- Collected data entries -
★ ★ ★

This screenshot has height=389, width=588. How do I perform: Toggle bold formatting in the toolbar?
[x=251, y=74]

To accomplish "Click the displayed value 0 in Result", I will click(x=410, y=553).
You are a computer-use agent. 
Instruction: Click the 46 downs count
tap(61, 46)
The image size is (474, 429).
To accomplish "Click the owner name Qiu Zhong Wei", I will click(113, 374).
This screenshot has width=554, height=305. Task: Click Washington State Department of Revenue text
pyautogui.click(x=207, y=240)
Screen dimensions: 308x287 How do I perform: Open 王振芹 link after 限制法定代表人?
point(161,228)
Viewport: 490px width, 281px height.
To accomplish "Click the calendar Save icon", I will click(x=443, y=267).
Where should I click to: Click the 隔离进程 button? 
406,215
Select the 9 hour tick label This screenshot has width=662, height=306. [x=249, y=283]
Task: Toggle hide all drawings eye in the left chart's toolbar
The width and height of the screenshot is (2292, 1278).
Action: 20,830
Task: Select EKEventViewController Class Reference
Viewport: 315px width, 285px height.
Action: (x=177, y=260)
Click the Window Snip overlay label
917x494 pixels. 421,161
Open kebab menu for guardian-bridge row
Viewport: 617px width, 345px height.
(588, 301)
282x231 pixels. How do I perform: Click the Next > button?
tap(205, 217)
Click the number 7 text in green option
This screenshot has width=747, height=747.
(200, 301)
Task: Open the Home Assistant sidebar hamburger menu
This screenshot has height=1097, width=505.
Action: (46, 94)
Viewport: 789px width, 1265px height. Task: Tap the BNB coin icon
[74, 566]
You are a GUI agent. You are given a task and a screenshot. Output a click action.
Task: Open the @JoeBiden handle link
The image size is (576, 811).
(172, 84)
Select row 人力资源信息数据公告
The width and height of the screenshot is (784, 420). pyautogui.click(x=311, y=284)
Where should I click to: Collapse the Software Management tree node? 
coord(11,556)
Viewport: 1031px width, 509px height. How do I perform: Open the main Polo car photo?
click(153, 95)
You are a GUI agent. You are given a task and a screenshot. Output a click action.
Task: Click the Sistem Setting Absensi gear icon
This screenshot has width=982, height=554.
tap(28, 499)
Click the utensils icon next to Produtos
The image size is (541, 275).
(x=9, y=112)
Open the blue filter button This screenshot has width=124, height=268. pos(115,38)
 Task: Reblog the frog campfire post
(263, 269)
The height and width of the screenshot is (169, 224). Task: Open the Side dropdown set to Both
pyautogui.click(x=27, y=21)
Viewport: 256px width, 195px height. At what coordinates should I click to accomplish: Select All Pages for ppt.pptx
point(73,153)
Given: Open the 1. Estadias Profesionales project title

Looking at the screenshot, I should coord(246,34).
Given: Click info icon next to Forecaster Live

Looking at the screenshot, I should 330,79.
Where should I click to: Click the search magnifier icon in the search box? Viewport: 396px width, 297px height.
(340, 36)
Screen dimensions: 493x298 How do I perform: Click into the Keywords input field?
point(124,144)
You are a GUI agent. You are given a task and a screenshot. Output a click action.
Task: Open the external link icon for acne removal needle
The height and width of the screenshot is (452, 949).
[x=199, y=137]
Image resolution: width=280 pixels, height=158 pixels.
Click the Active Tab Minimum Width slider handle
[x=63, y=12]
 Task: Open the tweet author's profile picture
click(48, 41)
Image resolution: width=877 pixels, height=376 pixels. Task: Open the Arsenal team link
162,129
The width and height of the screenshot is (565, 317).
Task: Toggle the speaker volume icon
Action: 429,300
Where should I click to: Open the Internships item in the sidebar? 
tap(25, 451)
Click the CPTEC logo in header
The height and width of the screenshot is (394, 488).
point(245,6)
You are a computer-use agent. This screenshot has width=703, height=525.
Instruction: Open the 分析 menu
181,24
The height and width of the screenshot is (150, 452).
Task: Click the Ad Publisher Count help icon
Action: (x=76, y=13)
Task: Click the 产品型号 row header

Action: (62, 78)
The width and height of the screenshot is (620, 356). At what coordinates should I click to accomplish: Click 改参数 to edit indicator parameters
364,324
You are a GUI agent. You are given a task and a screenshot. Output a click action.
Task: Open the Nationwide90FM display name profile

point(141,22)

★ ★ ★

- TASK TO CARRY OUT -
Only the line containing "Where should I click to: Open" and the lines after it, through the end of the data, should be copied, exactly as they are.

- ANSWER SECTION -
Where should I click to: Open the Internships item in the sidebar? 
tap(25, 451)
Click the CPTEC logo in header
The height and width of the screenshot is (394, 488).
point(245,6)
You are a computer-use agent. This screenshot has width=703, height=525.
Instruction: Open the 分析 menu
181,24
The height and width of the screenshot is (150, 452).
Task: Click the Ad Publisher Count help icon
Action: (x=76, y=13)
Task: Click the 产品型号 row header

Action: (62, 78)
The width and height of the screenshot is (620, 356). At what coordinates should I click to accomplish: Click 改参数 to edit indicator parameters
364,324
You are a GUI agent. You are given a task and a screenshot. Output a click action.
Task: Open the Nationwide90FM display name profile

point(141,22)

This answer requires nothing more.